Yep, that's right! Here are the first few lines:

#accession      length  action  range   name
Scaffold10      158694913       ACTION_TRIM     15988406..15988522,38401399..38401514,50213067..50213174,64581896..64582005,77408842..77408950,81014300..81014414,82834540..82834647,112891900..112891942,131379424..131379534  CONTAMINATION_SOURCE_TYPE_ADAPTOR:NGB00972.1:Pacific Biosciences Blunt Adapter
Scaffold11      148686071       ACTION_TRIM     13529338..13529379,63654492..63654602,91760996..91761100,115538074..115538181,131923719..131923837      CONTAMINATION_SOURCE_TYPE_ADAPTOR:NGB00972.1:Pacific Biosciences Blunt Adapter

I counted something on the order of 200 adapters nested in the scaffolds: cat fcs_adaptor_report.txt | cut -f4 | sed 's/./\0\n/g' | grep ',' | wc -l

One potential issue with setting hardmask as default is that contigs joined by an adaptor could be a false contig join and it would be better to split into two separate contigs

Yes, I totally get it! In this case in general I trust the assembly due to our DNAse Hi-C data. But, I understand that making the blanket behavior to hard-mask is not a good thing in most cases since it could be abused easily.

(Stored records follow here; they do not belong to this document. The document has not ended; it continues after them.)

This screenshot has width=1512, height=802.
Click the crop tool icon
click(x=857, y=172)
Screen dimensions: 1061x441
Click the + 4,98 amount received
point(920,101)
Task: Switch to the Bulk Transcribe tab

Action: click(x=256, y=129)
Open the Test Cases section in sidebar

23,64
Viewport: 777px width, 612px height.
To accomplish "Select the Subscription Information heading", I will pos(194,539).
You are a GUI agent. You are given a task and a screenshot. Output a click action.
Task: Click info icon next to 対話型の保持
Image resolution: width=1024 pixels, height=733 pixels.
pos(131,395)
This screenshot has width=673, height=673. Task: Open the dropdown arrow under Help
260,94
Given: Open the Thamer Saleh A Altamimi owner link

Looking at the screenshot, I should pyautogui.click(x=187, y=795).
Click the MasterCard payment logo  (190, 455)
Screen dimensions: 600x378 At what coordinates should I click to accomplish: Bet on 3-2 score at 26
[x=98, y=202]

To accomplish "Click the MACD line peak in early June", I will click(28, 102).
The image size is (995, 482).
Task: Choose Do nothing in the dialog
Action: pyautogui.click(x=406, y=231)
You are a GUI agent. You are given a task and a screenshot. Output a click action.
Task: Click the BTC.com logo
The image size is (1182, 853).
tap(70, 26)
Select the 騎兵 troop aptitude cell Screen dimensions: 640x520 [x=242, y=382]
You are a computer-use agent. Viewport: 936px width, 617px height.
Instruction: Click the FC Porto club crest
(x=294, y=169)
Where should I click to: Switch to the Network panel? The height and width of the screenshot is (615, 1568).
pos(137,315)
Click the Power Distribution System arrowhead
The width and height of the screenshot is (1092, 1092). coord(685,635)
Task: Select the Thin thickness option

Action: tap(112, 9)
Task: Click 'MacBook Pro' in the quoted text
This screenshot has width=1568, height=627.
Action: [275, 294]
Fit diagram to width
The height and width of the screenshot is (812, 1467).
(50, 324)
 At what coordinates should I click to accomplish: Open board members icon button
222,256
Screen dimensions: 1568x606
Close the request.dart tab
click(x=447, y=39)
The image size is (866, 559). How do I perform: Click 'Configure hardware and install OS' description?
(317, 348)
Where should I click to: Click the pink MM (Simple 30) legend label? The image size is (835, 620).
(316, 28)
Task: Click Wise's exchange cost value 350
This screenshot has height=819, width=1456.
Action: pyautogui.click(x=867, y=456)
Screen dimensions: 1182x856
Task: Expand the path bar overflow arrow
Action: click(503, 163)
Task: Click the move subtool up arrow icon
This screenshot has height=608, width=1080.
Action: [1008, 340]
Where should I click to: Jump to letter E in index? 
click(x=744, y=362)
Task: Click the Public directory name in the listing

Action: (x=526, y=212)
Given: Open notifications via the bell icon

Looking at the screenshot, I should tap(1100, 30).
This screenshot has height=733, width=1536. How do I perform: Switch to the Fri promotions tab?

I agree that it would be best to trim the reads first then reassemble, but in this case someone gave me a completed assembly. I will just break the scaffolds at the problematic points then rescaffold. Thanks!

EDIT: (I just checked and it seems like making a PR to a wiki is not possible, I was just going to add something about the cleaned fasta to the FCS-adaptor output page)

[etvedte]

If you attach your suggested edits (paste in comment box or attach text file) we will review and make needed changes. Thanks!

[conchoecia]

@etvedte I've written a script to parse the report file and split the input assembly at the internal trim sites. Would you mind taking a look? https://github.com/conchoecia/genome_assembly_pipelines/blob/master/scripts/NCBI_fcs_adapter_break.py

One of my concerns is that I didn't write the indexing properly converting from the coordinate system that the report file uses to slicing the python strings: here and here, for example.

[etvedte]

A brief review of the code from our team confirmed this could work to split scaffolds at the designated points, following the convention that FCS-adaptor uses in the 1-based coordinate system in contamination reports. You should double check the output against the known PacBio SMRTbell sequence. The sequence in our db:

ATCTCTCTCTTTTCCTCCTCCTCCGTTGTTGTTGTTGAGAGAGAT

Note that we currently don't support barcoded PacBio adaptors so if you know you used a barcoding kit with additions to the default loop-stem we won't pick them up, but you would be able to modify your coordinate system appropriately to deal with this.

Also we will update our wiki to let future users know that the reports are 1-based coordinates.

[etvedte]

There are now instructions to mask vs. split on adaptor matches in the FCS-adaptor wiki.